Lalu, apa yang mencegah masyarakat yang menerima LGBT kemudian akan menerima pedofilia? Apa jaminan konsep persetujuan yang membedakan pijakan moral LGBT dan pedofilia ini tergerus melalui kebiasaan? Kali ini jawabannya terkait siapa yang memperjuangkan hak-hak LGBT ini.
Pegiat LGBT umumnya adalah orang-orang yang peduli hak asasi manusia (HAM). Consent merupakan konsep penting dalam hubungan antarpersonal dalam konsep HAM. Ia menegakkan derajat seorang manusia sebagai makhluk dengan agensi yang dapat menentukan sendiri apa yang akan dilakukan terhadap tubuhnya. Pelanggaran consent, terutama dalam hal seksual, sudah lama menjadi perhatian para pegiat HAM, orang-orang yang juga memperjuangkan emansipasi LGBT. Tidak mungkin mereka membuang nilai-nilai consent dalam HAM hingga kemudian membela pedofilia.
Hal ini sudah terbukti. Ketika kelompok pedofilia melakukan rebranding dan berusaha bergabung dalam kelompok LGBT mereka ditolak mentah-mentah. Bahkan saat ini kelompok-kelompok LGBT berusaha mengedukasi masyarakat untuk membedakan simbol-simbol pedofilia yang disisipkan sebagai simbol LGBT. Pun juga ketika DSM-5 menyebut pedofilia sebagai orientasi seksual, mereka mengkritik keras hingga akhirnya Asosiasi Psikiater Amerika merevisi istilah tersebut agar tidak terjadi asosiasi yang menyesatkan dengan komunitas LGBT.

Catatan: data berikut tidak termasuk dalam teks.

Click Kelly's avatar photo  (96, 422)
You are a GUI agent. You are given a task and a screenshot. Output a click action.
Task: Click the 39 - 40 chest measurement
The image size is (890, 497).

Masyarakat LGBT di seluruh dunia sudah lama berusaha melawan stigma. Mereka sering kali difitnah sebagai predator seksual yang tak segan memanipulasi dan menggunakan kekerasan demi kepuasan seksual. Merekalah orang-orang yang paling getol menjaga citra pergerakan LGBT agar tidak tercemar citra buruk pedofilia.